Still pondering…

I miss my brother tonight. I hope he misses me as well.

It was his picture that brought this all to mind, a slight smile with his hand on his chin that graced the cover of his funeral service bulletin. It was a photo from better times yet it called to mind the worst time of all, the sucker punch of a phone call that told me he had died.

Too soon, too young, too much left to do, none of it made sense. It still doesn’t. Probably never will. The medical facts wash right over me. The larger meaning eludes me. A bitter part of me could write a list of all kinds of people who should have died instead of Paul. Go figure.

And although I’m very sure it happened it all seems still to be unreal to me. My brain knows it but everything else is numb. I’m suspended in some kind of emotional, intellectual, and spiritual stasis. All I can do is ponder the mystery with a complete silence, the kind that comes with having the wind knocked out of you.

Yet remarkably my faith hasn’t gone away. I am totally and utterly without explanation for what happened and at a loss for any answer and yet somehow I believe. I suppose it could be a delusion, the only medicine for a sickness like this. I have trouble seeing it as some level of my maturity because I know myself better then that. Perhaps God is just holding me far enough away from the reality of things to keep my soul from shattering like a glass thrown in an angry fight.

No reasons for it all on the horizon I am left with the simple fact of his absence. Admittedly our lives took very different courses as adults and so we weren’t with each other day in and out like many friends and some brothers, yet he mattered to me in that unique way only explained by the connection of family, of the similar flesh, of the shared struggle to life, of the soulishness shaped in a common womb. And when he died a part of me died as well because of it.

So tonight I see his picture and it all comes to mind again. I pray for him in the small hours of the night when I’m too restless to sleep and hope he prays for me too as I crawl along through this world, my journey still incomplete. For some reason all this had to be and I wish I had some clue because if I did I’m sure I wouldn’t feel quite as alone as I do right now.

Back from Branson

Made it back from Branson, Missouri, last night and all is reasonably well.

Some time last fall we promised my mother in law that we would take her to Branson for a birthday gift and we knew she liked Branson. I like it too, not because I’m necessarily a fan of a city where “Hee Haw” is a 24/7 way of life, but rather because the Ozarks have a kind of charm and natural beauty that feels like a lonesome banjo sounds.

But Branson is definitely another world. If Las Vegas is America’s raunchy old uncle Branson is our spinster aunt, neatly groomed, sitting on her front porch with a Bible in her lap and an old photo of her brother who died in WW2 over the mantlepiece.
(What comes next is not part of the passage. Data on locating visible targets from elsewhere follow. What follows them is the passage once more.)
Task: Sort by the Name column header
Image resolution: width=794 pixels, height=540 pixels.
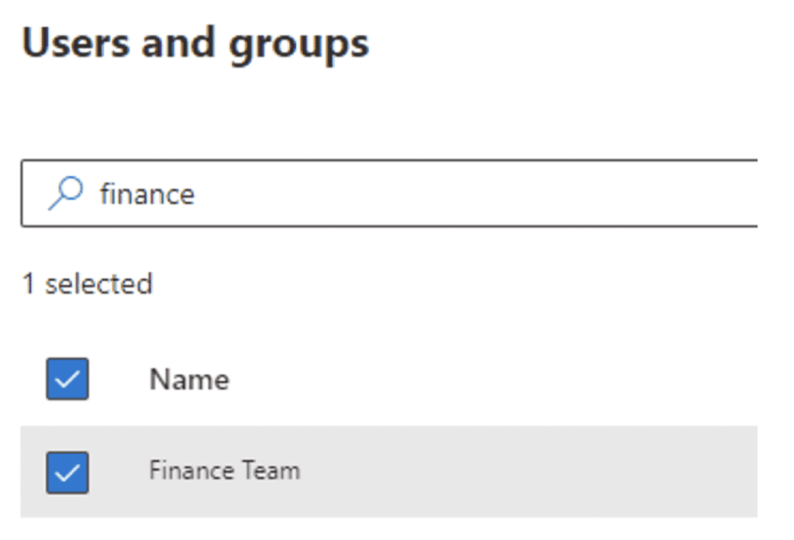Action: point(189,379)
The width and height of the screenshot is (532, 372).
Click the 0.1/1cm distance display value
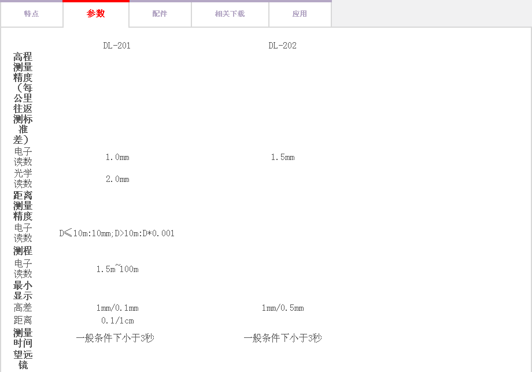click(117, 321)
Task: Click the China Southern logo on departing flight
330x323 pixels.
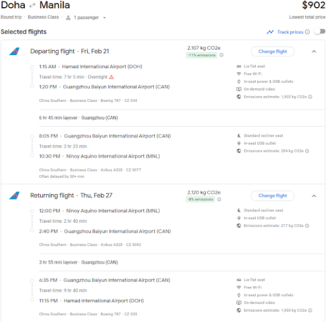Action: tap(14, 52)
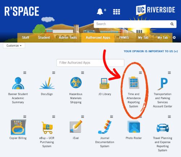Launch eBuy UCR Purchasing System cart icon

47,128
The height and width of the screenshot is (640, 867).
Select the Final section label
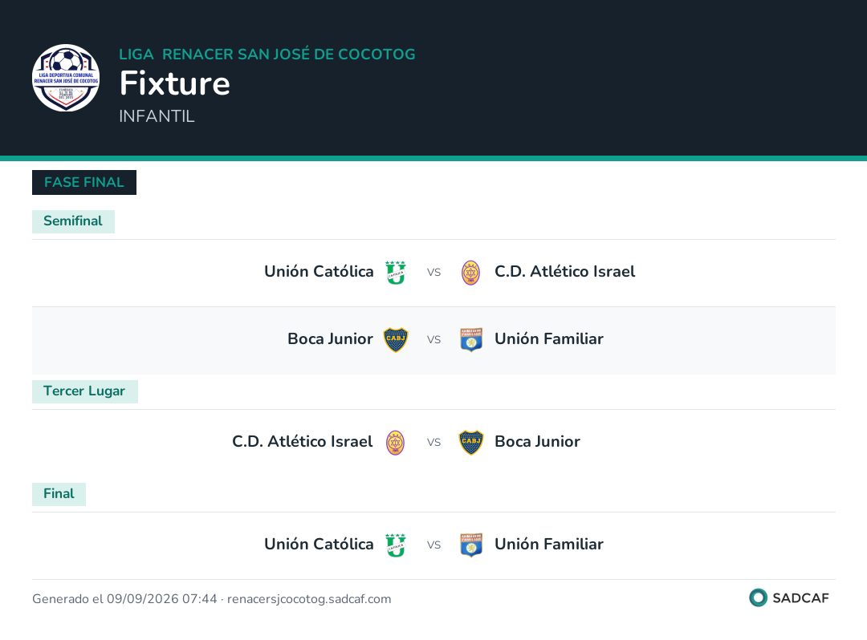coord(59,494)
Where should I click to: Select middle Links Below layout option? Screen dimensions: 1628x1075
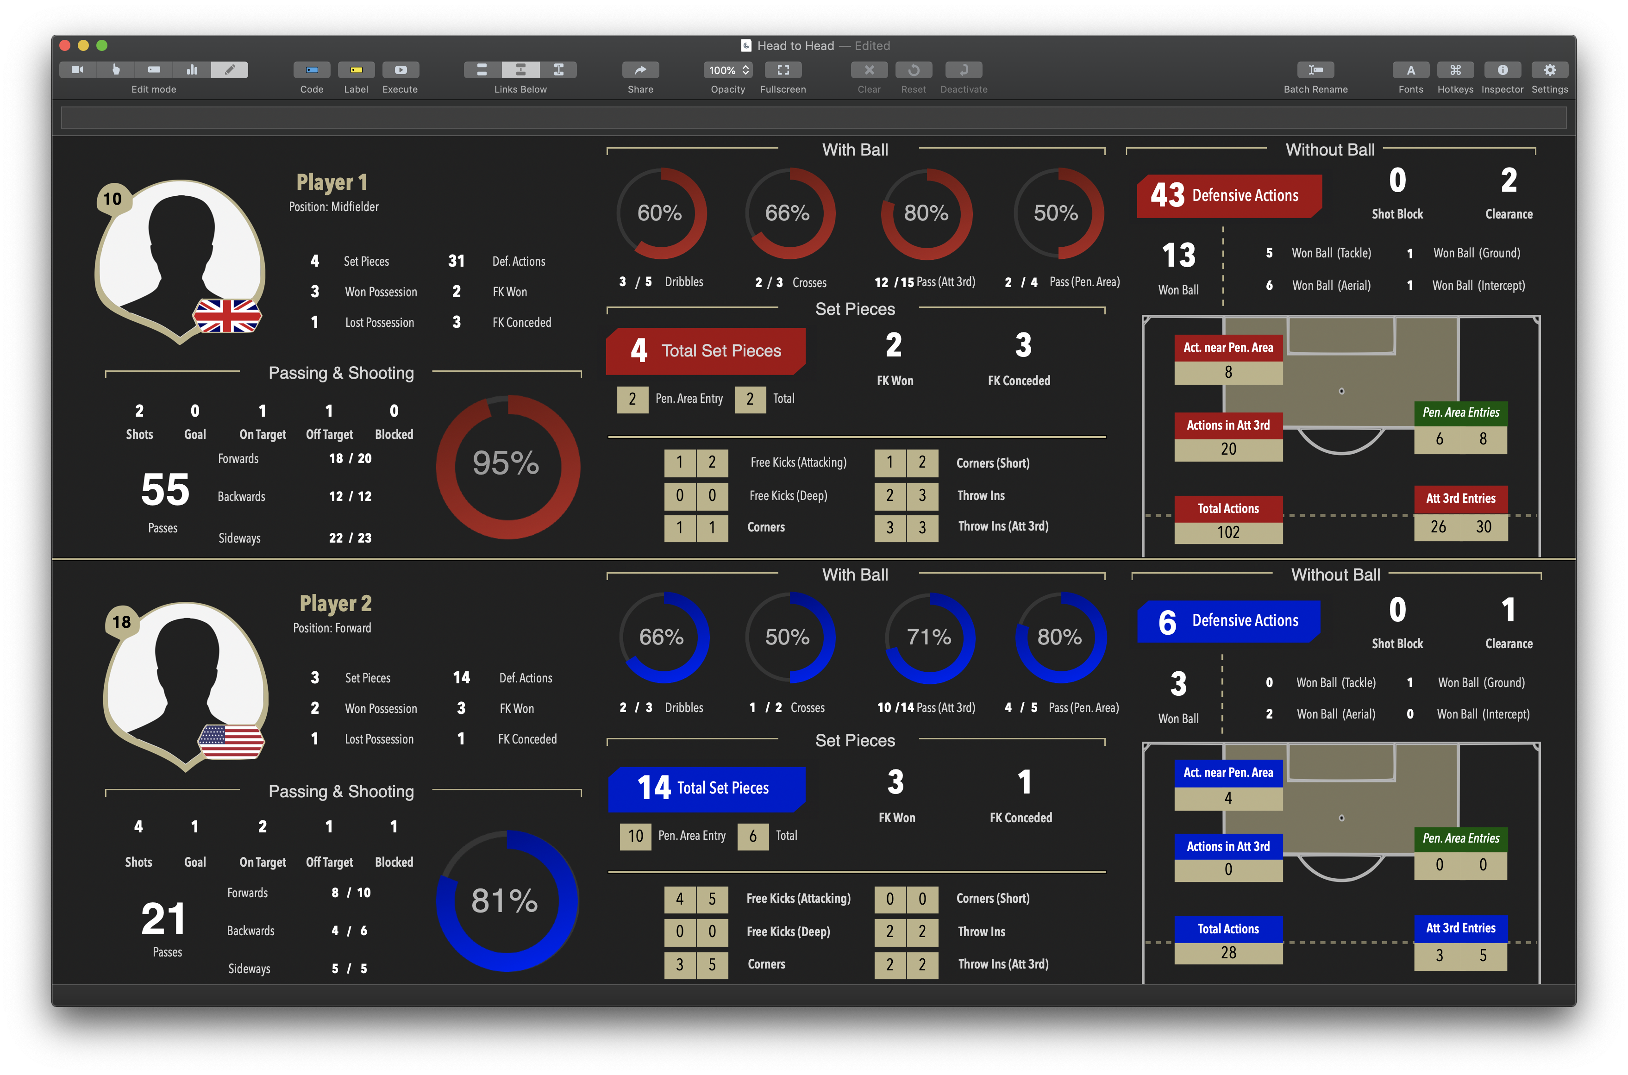520,70
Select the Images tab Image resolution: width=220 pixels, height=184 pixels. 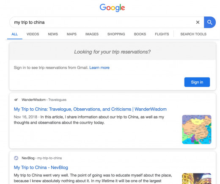92,34
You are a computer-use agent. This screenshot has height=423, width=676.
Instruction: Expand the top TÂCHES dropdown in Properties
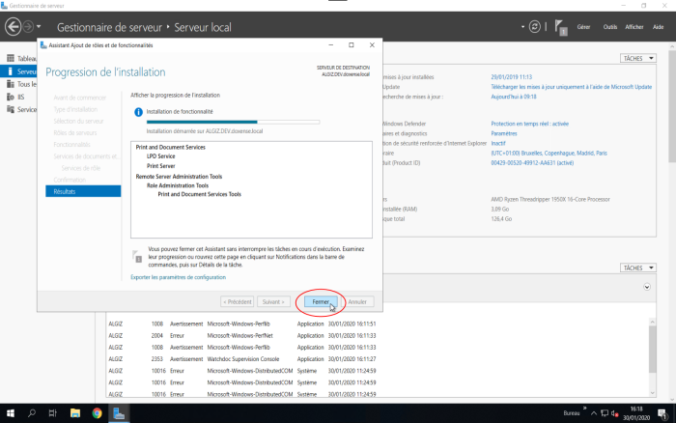coord(637,59)
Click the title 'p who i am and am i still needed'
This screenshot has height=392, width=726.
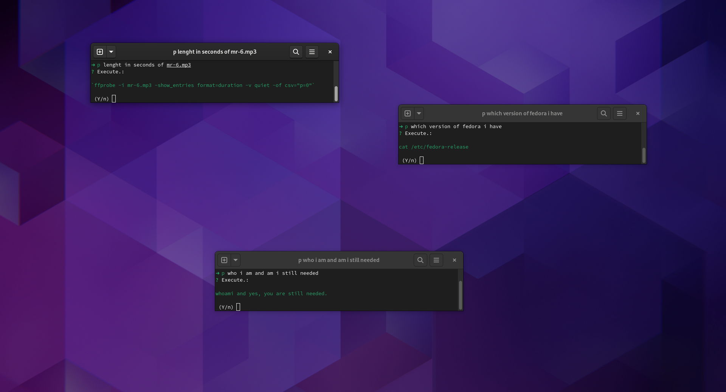click(x=338, y=260)
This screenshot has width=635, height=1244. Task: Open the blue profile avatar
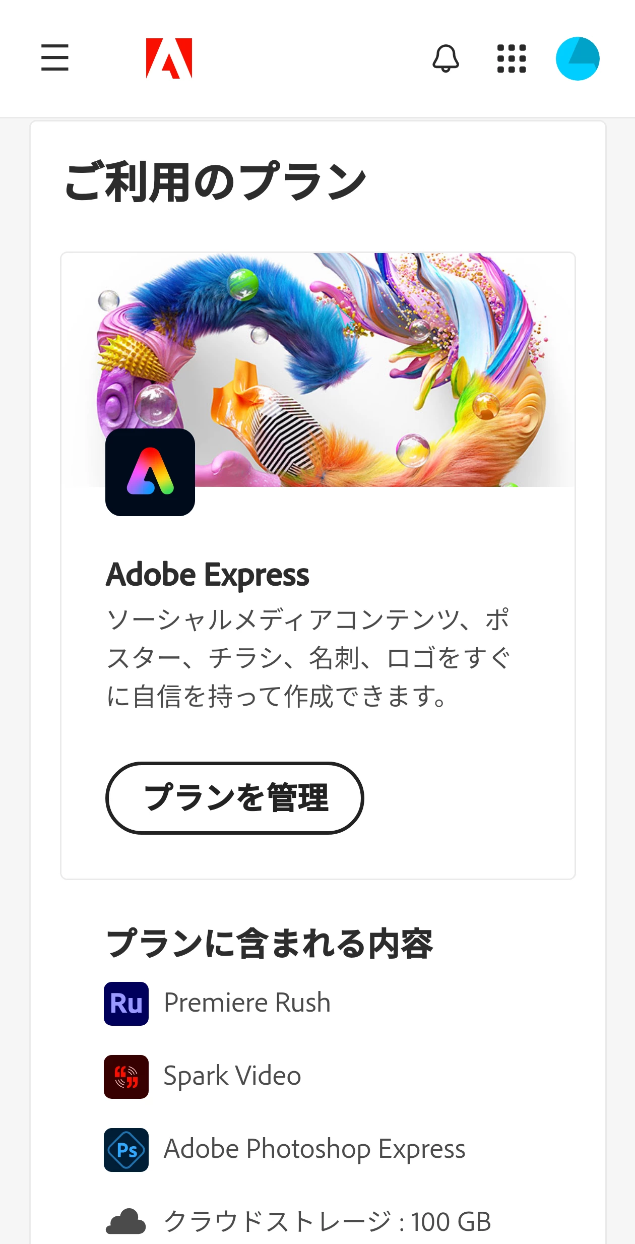tap(578, 58)
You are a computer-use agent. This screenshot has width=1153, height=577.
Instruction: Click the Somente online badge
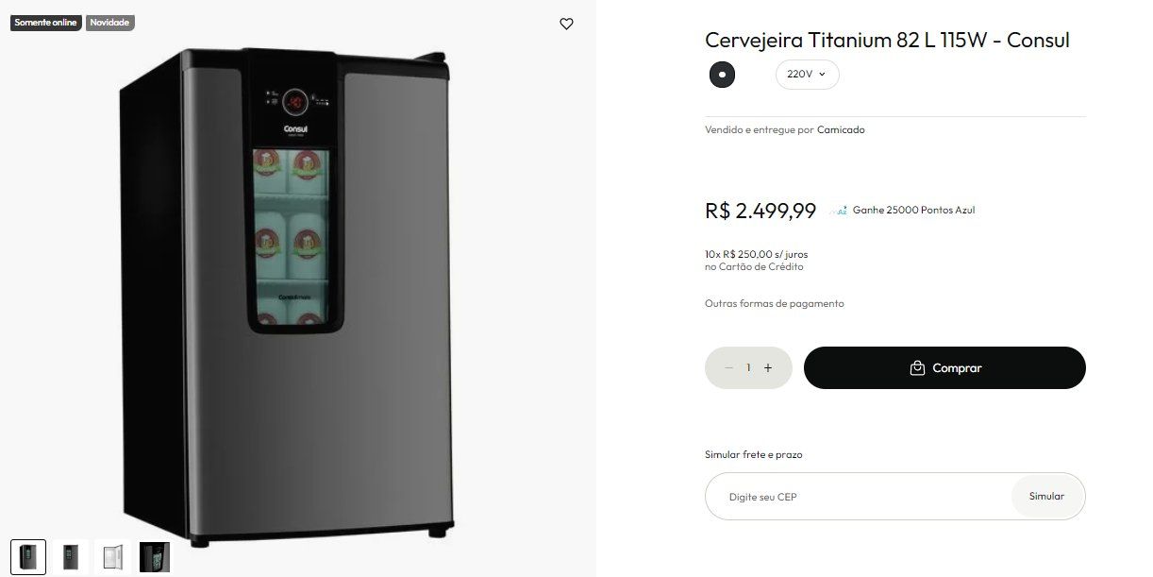click(45, 23)
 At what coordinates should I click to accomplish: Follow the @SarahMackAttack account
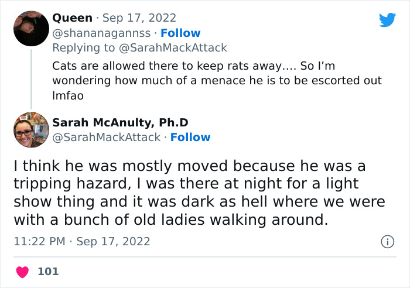pos(190,137)
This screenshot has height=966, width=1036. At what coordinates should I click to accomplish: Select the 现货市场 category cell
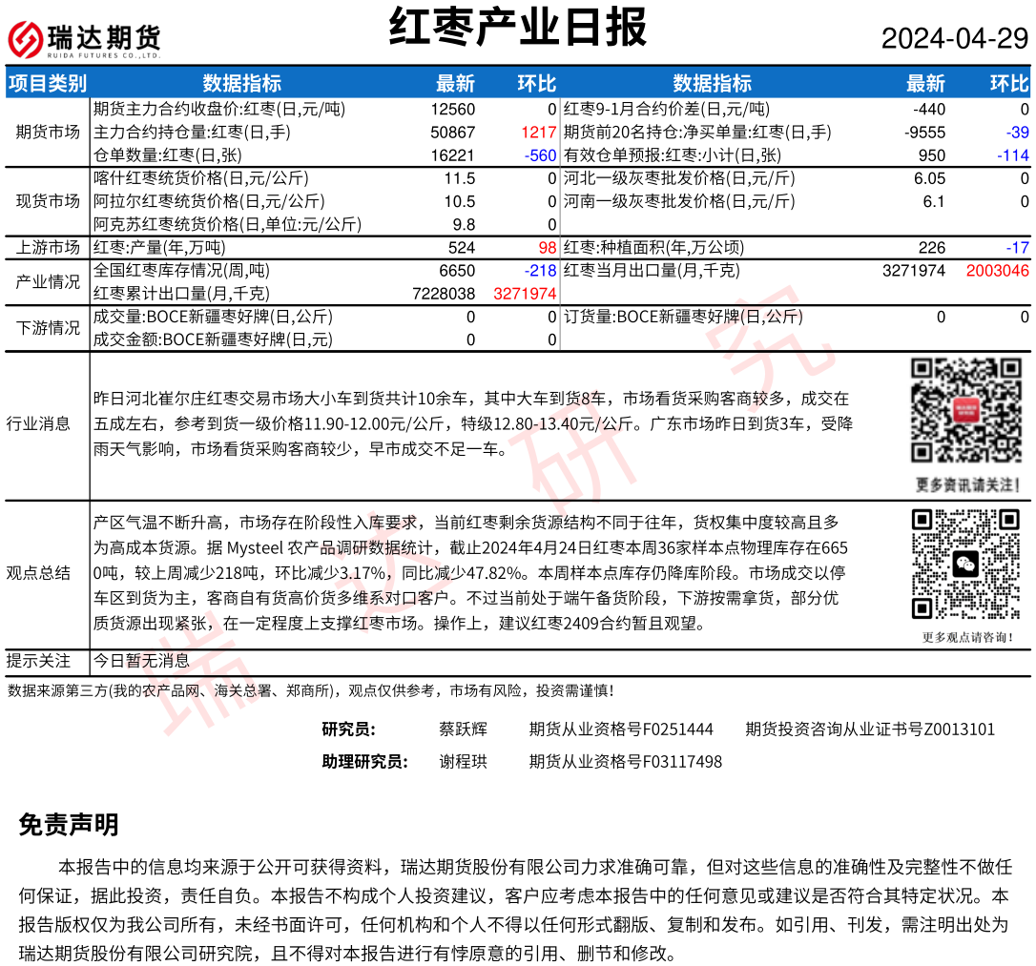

Branson is up, clean, a perpetual Bible camp with very good performers, the best sound and light systems available, and a kind of patriotism that would make a President blush.

Branson is politically the reddest area in the United States and culturally the most white. Somewhere there must be someone drinking or smoking or cussing or doing something bad with thier neighbor’s wife but if they are they’ve found a way to keep it all under wraps. You can leave your car open in Branson and your 80 plus mother in law has nothing to fear except the people trying to sell timeshares. I’ve been there twice and have yet to see a bar.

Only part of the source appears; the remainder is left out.